Droit du travail
Date: 27/01/2003
COUR D’APPEL D’ANGERS – CHAMBRE SOCIALE – 27/01/2003

Monsieur M., moniteur est licencié. Il réclame 18.000 € à titre de dommages et intérêts, pour «  licenciement sans cause réelle et sérieuse ». Débouté en première Instance, il saisit la Cour.
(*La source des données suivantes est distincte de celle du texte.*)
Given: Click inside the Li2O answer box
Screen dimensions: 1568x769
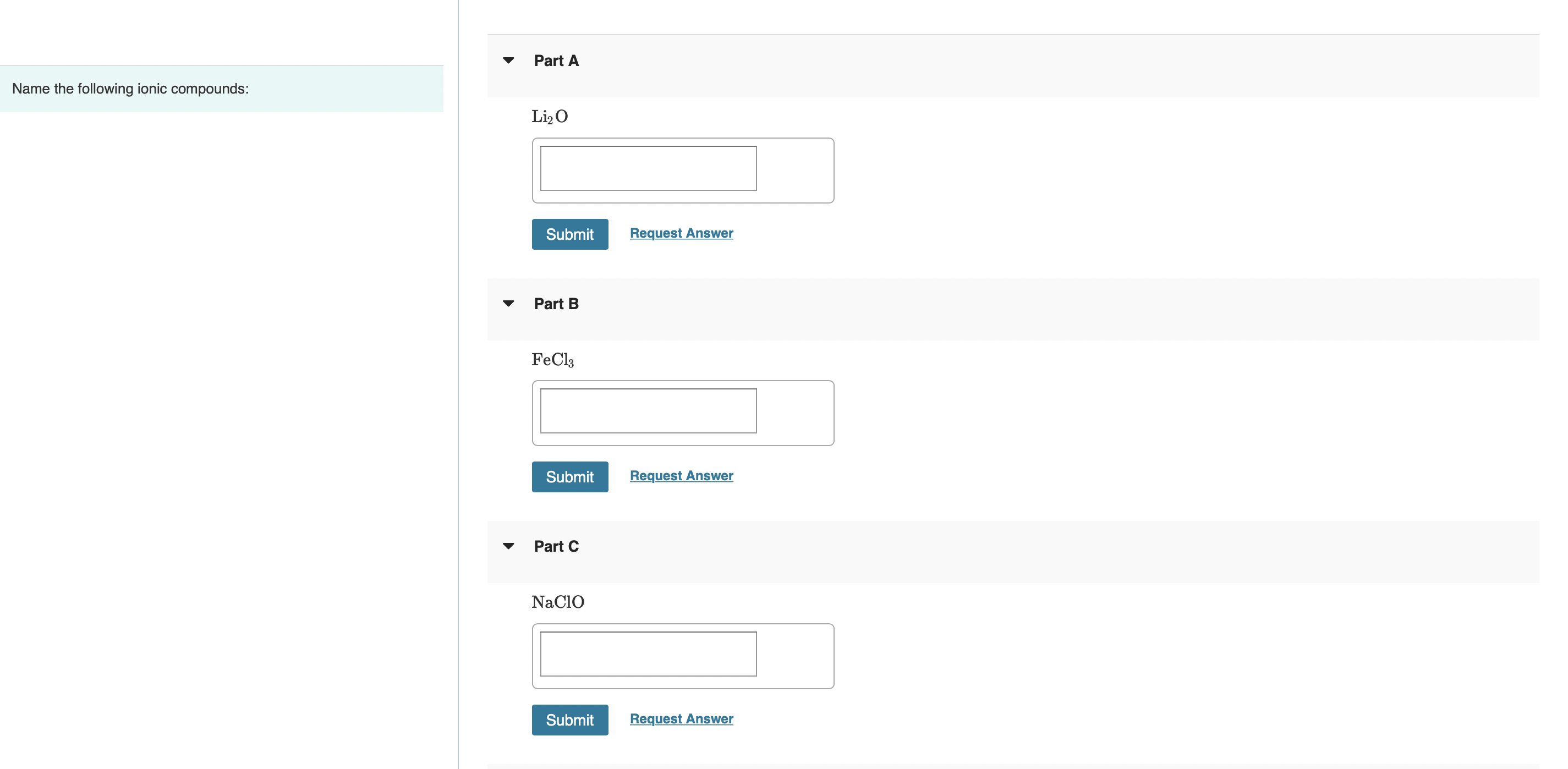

Les magistrats constatent que l’employeur s’est longtemps « interrogé sur la capacité de l’employé à s’adapter à l’arrivée des élèves en formation », puis « sur le problème de manque de motivation et d’imagination de Monsieur M. »

La Cour note que l’employeur a reproché à son enseignant « un manque de participation », « un non respect de la cavalerie » et des cours de « sauts dans des conditions de sécurité déplorables ».

Finalement, « en désespoir de cause », l’employeur a envisagé une mesure de licenciement.

En prime, la Cour relève « des achats effectués pour son compte aux frais de l’association » et le passage « d’un obstacle fixe à l’envers à un élève handicapé ».

Les juges confirment donc logiquement la décision de première instance et fait rarissime, condamnent le salarié à payer la somme de 1000 € à l’association pour remboursement de ses frais de procédure.